– Ага, – понятливо кивнул сосед, едва не разбив подбородок о шершавый камень, – трофеи.
Но Николаич сейчас не был предрасположен к беседе – и замерз изрядно, и простатит все настойчивей требовал внимания к себе. Виктор Николаевич осторожно, но непреклонно ткнул ладошкой в лоб Кирюхина. Прежде он себе не позволил бы такого смелого жеста. Или его рукой сейчас двигал кто-то другой?
Ответа на этот вопрос Кошкин не дожидаться не стал; он растаял сам собой раньше, чем Николаич осторожно, но достаточно быстро изобразил червяка, вылезающего на волю, и поскакал к приметному пятну пожухлой травы за мегалитом. Впрочем, этот кружок выделялся уже не так сильно. Осень в окрестностях Геленджика вступала в свои законные права, и Николаич, выдавливая из себя последние капли боли, предположил, что скоро его экскурсии в прошлое закончатся.
– Ну, или придется являться перед новыми персонажами под пуховой периной; или оборудовать дольмен отоплением.
Еще раз подтянув повыше треники, он шагнул к честной кампании, ждущей его с нетерпением, а прежде всего – к джинсам и теплому свитеру, связанному Валентиной собственными руками. К слову, свитер этот был неимоверно колючим, да еще пахнул неизвестным для Кошкина животным, но… любимых не выбирают!
Свитер, кстати, отозвался одной из своих колючек острой болью в районе пупка, и Николаич едва не бросился обратно в кусты – продолжить; точнее, завершить свое важное «дело». Но нет – боль эта не была тягучей и противной, как обычно. Она прострелила, как укус комара, и затаилась – в ожидании еще одного неосторожного касания. Поэтому Кошкин, совсем забывший о том, что на него с жадным любопытством уставились пять пар глаз – четыре человеческих и одна собачья – потянул кверху футболку; осторожно, даже нежно…

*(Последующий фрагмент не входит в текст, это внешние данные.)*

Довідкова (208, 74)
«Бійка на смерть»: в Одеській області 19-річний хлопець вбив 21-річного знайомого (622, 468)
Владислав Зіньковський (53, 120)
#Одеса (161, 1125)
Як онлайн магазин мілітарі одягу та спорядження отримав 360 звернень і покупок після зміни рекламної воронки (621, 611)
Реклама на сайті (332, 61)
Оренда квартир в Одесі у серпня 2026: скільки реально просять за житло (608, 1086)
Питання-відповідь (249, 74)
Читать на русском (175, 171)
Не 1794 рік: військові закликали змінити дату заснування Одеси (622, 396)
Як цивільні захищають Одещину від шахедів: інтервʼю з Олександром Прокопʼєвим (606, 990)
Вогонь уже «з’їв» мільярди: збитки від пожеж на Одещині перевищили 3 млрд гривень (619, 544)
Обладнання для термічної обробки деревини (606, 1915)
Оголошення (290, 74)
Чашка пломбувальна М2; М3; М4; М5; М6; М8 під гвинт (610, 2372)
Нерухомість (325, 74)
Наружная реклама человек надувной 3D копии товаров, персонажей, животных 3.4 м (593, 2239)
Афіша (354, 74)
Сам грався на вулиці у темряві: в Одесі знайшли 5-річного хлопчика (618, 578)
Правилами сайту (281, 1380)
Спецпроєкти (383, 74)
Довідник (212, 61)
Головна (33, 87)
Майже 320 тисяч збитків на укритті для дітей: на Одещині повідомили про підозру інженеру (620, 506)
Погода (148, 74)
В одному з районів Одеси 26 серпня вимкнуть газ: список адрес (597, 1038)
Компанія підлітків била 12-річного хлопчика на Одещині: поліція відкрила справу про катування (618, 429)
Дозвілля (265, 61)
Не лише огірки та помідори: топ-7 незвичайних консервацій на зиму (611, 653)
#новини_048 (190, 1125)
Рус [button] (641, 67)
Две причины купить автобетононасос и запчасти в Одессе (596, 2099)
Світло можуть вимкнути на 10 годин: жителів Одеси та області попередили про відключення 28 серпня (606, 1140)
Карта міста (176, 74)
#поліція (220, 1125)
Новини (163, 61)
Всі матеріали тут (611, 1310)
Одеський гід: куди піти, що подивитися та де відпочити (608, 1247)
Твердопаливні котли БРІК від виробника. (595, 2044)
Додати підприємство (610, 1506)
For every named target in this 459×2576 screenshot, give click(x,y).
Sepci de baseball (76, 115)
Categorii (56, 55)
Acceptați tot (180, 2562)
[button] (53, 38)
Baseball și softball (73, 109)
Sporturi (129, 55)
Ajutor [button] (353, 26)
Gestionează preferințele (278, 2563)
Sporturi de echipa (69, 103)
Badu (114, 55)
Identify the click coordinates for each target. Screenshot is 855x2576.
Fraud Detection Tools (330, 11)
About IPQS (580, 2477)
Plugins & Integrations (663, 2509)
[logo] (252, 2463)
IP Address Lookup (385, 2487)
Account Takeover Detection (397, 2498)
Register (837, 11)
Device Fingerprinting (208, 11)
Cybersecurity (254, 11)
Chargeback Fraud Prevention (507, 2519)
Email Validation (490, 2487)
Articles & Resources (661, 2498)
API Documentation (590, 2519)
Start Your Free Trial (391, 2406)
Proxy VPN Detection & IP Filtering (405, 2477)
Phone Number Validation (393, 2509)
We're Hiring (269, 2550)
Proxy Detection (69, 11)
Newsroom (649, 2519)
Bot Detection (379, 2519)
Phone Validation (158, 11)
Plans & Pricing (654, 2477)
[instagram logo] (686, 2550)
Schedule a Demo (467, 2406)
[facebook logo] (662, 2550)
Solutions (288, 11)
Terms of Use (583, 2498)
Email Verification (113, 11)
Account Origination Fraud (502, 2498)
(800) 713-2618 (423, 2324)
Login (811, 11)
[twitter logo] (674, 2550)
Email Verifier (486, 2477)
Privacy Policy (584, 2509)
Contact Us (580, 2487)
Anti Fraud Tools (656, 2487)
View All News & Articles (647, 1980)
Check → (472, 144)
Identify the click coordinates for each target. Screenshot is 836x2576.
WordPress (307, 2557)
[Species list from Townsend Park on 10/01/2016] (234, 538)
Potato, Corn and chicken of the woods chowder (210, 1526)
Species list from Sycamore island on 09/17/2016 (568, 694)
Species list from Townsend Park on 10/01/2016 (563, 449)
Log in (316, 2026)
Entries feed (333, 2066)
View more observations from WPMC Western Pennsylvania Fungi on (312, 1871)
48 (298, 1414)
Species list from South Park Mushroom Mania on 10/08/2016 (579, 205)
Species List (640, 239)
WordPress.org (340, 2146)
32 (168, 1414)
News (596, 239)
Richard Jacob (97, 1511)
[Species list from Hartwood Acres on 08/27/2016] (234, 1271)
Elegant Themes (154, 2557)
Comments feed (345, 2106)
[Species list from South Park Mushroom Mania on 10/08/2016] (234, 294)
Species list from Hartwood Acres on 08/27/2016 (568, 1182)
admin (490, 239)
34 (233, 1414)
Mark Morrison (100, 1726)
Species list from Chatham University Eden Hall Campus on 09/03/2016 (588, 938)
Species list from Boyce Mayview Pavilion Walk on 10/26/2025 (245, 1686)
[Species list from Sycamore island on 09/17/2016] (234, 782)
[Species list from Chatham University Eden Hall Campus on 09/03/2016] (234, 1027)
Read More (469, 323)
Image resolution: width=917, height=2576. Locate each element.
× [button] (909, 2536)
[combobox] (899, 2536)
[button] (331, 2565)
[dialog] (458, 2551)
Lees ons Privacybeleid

– Нет, – ахала она, какая жизнь!
Я вне себя от слез и удивленья
Зачем узнала это я? Зачем…
И опять Кошкину показалось, что кто-то посторонний негромко хихикнул в глубине души – в то время, как сам он тупо разглядывал золотой колокольчик, неведомо как прицепившийся к пупку. Следующего движения, тоже машинального, он себе так никогда и не простил. Пупок дрогнул, вызвав нежный перезвон, а следом за ним и весь живот, ничем не напоминавший девичий, с гладкой персиковой кожей, тоже погнал по себе круговую волну. Голосок в груди теперь счастливо завизжал, и перед изумленными зрителями свершилось таинство танца живота – настолько завораживающее, что даже сам Николаич уставился в изумлении на эту часть собственного организма, сейчас явно подверженную чужому влиянию.